The incidence of antiretroviral therapy-related adverse drug reaction among people living with HIV in Liberia is unknown. For PLWH, unexplained new symptoms or deaths are often attributed to advanced HIV disease itself or opportunistic infections like tuberculosis. Surveillance systems for monitoring newly introduced combination antiretroviral drug treatments within HIV programs are either suboptimal or non-existent. Furthermore, when adverse drug reactions occur or are suspected by clinicians, the laboratory capacity for monitoring, diagnosis and medical treatment may be lacking. A 44-year woman diagnosed with HIV infection 5 years previously and on a regimen of lamivudine/zidovudine (3TC/AZT) and nevirapine (NVP) with viral suppression developed fever, rash and facial swelling 2 days after being transitioned to dolutegravir (DTG) based combination antiretroviral therapy and a backbone of lamivudine/tenofovir (3TC/TDF) as part of the Liberia National strategy for antiretroviral therapy treatment optimization. She was found to be acutely ill looking with fever, hives and angioedema but no features of anaphylaxis. Investigation was limited because of absence of routine laboratory monitoring, but her blood work showed eosinophilia. Following evaluation, a diagnosis of dolutegravir induced hypersensitivity reaction with angioedema was made. She was managed as outpatients on antihistamines and steroids. Dolutegravir (DTG) was also discontinued and substituted with ritonavir-boosted lopinavir (LPV/r) while retaining the 3TC/TDF backbone and relevant health education was provided. Symptoms resolved completely, and she was doing well at follow up 4 weeks later.

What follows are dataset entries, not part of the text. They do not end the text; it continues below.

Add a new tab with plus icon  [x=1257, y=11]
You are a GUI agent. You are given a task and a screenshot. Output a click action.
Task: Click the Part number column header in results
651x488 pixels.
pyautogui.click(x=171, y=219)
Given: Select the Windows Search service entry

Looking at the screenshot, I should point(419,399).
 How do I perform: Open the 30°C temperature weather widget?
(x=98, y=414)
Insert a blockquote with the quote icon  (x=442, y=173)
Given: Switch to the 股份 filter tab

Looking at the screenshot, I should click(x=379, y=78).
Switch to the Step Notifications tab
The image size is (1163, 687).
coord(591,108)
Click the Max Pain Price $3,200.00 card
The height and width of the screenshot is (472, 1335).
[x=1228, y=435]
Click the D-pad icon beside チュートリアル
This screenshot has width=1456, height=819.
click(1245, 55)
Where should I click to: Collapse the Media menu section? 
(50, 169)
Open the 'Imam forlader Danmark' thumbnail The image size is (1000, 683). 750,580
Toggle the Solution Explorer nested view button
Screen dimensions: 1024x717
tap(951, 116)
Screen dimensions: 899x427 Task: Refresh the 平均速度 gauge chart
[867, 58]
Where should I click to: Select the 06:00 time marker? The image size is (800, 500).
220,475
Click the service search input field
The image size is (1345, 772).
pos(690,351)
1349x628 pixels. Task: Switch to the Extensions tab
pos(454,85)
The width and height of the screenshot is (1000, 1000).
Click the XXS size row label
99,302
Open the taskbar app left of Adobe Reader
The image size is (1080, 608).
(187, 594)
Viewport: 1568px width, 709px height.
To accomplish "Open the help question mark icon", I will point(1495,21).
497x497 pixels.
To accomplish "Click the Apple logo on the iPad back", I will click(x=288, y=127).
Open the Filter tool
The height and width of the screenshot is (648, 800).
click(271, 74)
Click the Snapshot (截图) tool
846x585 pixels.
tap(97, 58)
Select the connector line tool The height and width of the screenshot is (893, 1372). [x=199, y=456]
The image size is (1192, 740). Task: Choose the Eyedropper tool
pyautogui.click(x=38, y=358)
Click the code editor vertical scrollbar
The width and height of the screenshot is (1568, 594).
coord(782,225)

We present a first case of hypersensitivity reaction leading to drug discontinuity following roll-out of dolutegravir as a first line cART in Liberia to call to attention the challenges of detecting and managing ART adverse drug reactions in a resource-limited setting and review the relevant literature to highlight the need for strengthening pharmacovigilance and laboratory monitoring systems in HIV programs in developing countries through planning, health systems strengthening and collaboration.